EXTRACTED DATA:

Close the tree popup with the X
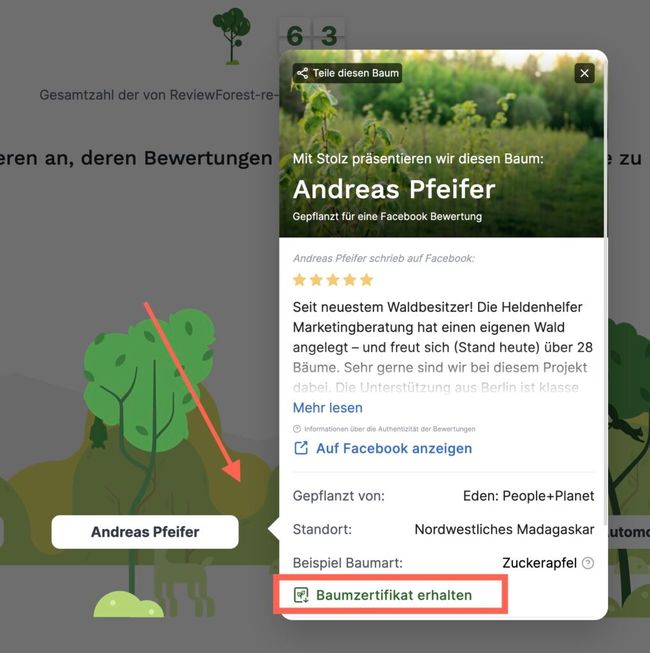The image size is (650, 653). pos(584,73)
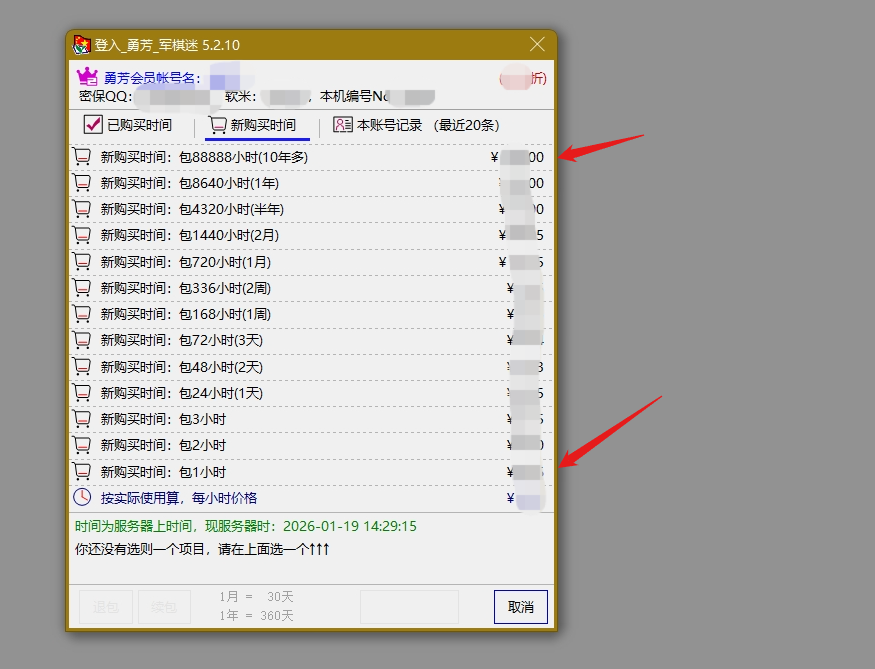Close the 登入_勇芳_军棋迷 window
This screenshot has height=669, width=875.
tap(537, 45)
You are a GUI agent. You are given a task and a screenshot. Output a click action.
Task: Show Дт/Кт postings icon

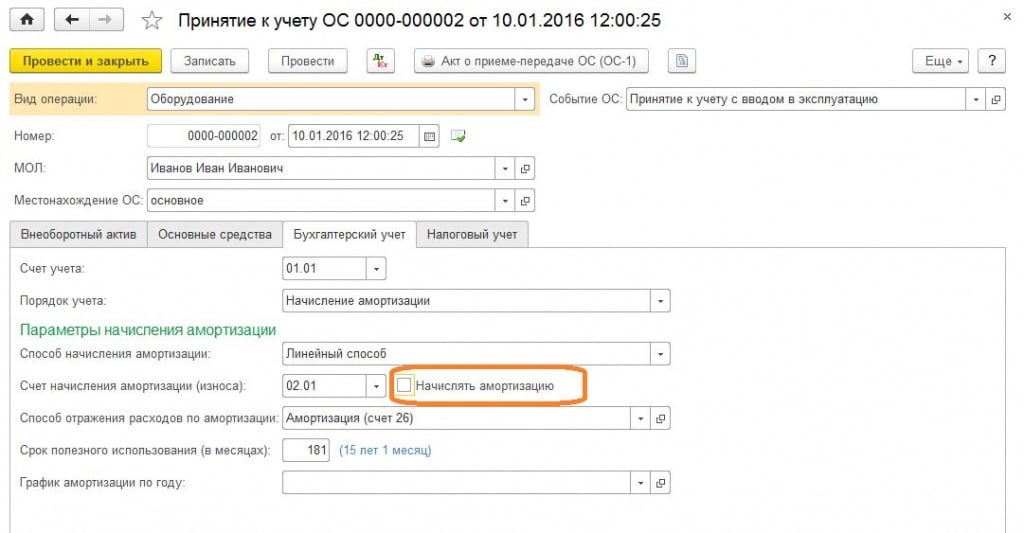(x=380, y=61)
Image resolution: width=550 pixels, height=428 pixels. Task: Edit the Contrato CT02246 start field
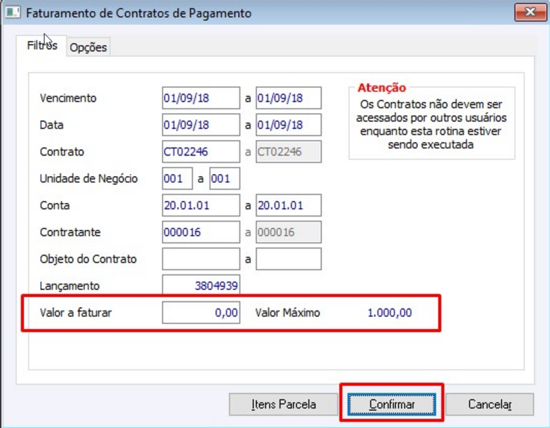201,152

BRIEF: Write out, with no pictures, only the lines from the line containing "Task: Show Дт/Кт postings icon" through the last line of the listing above, exactly and with both ends included.

SOLUTION TO THIS PROBLEM:
Task: Show Дт/Кт postings icon

(x=380, y=61)
Image resolution: width=550 pixels, height=428 pixels. Task: Edit the Contrato CT02246 start field
201,152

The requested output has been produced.